Nice views of this rarity in Oxford today! Yellow-browed warblers breed in and around Siberia and have historically over-wintered in south-east Asia. However, it's thought that recently more-and-more birds are choosing to winter in western Europe due to the increasingly mild conditions. As such, there is now a fairly steady stream of them arriving in Autumn and winter during their passage, but still hard to spot!
2022 birds and a look ahead to 2023
This year I had some great birding highlights, seeing a total of 170 species in the UK (depending on classification of some hybrids and subspecies). It would be hard to ignore the common nighthawk in Wantage as the highlight due to its undeniable rarity. However, I probably enjoyed some of my other lifers throughout the year even more, such as the waxwings found just outside of Edinburgh; the European bee-eater seen during a very drizzly trip to Portland Bird Observatory; and the Siberian chiffchaff seen within Oxford at Port Meadow.

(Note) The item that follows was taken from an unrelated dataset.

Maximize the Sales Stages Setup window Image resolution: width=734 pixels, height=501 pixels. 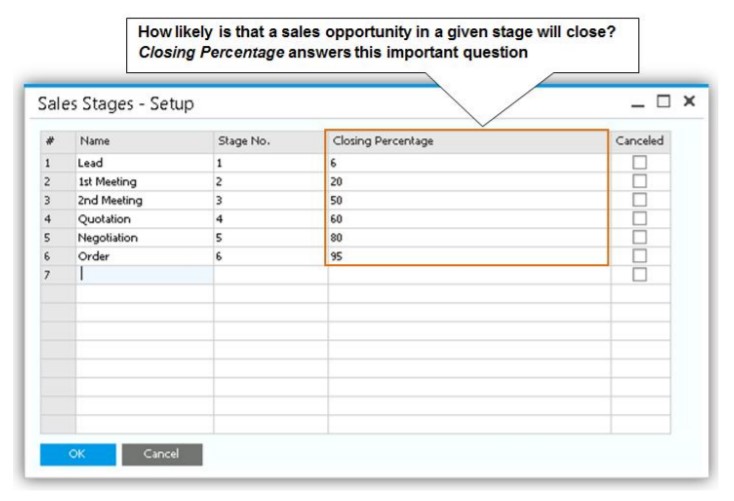point(663,102)

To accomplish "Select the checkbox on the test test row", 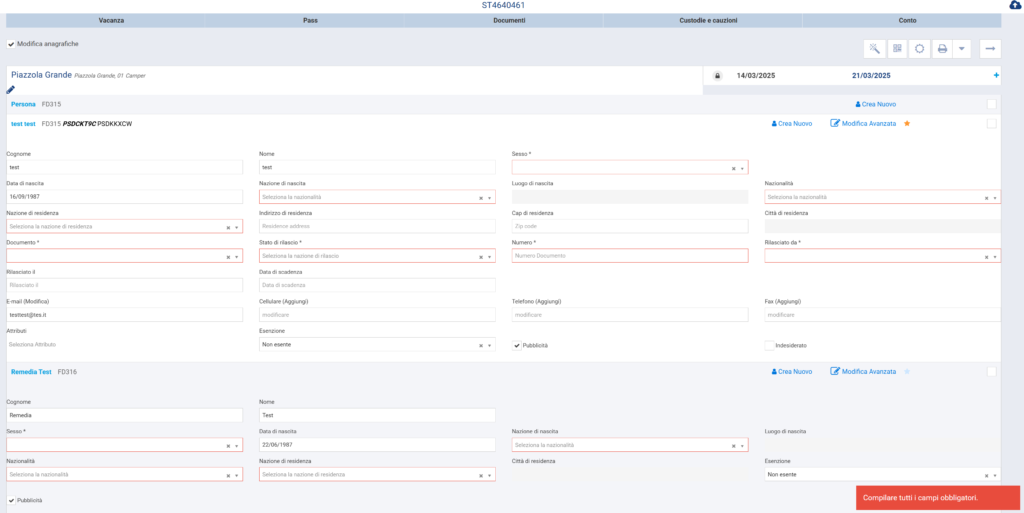I will pyautogui.click(x=991, y=124).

For 2023, I've decided to take part in the Patchwork Challenge, where I'll focus on a local area less than 3km^2 and see how many species I can record across the year. I've chosen a patch within Oxford that includes the river Cherwell, with areas of floodplain, as well as agricultural land and small pockets of woodland.
BES Edinburgh 2022
I had a great time at the British Ecological Society's annual meeting this year in Edinburgh, where I was presenting on some of my PhD research while also learning about some great ecological and evolutionary research conducted by others! I was also lucky to go up a couple of days early for some birding, where I saw 73 species including 8 lifers (pink-footed goose, common eider, velvet scoter, common scoter, long-tailed duck, red-breasted merganser, Slavonian grebe & waxwing). The reserve at Musselburgh was an excellent coastal site, with various sea-ducks bobbing around the choppy waves, while hoards of waders could be watched piping around the mouth of the river Esk. My highlight has to be the moderate flock of waxwings which were feeding quite happily on a residential street in Portobello.
Short-eared Owl at Otmoor
Not the sharpest photo, but it was third-time lucky after visiting Otmoor twice before this week to try and spot a short-eared owl!
Common Nighthawk in Oxfordshire?!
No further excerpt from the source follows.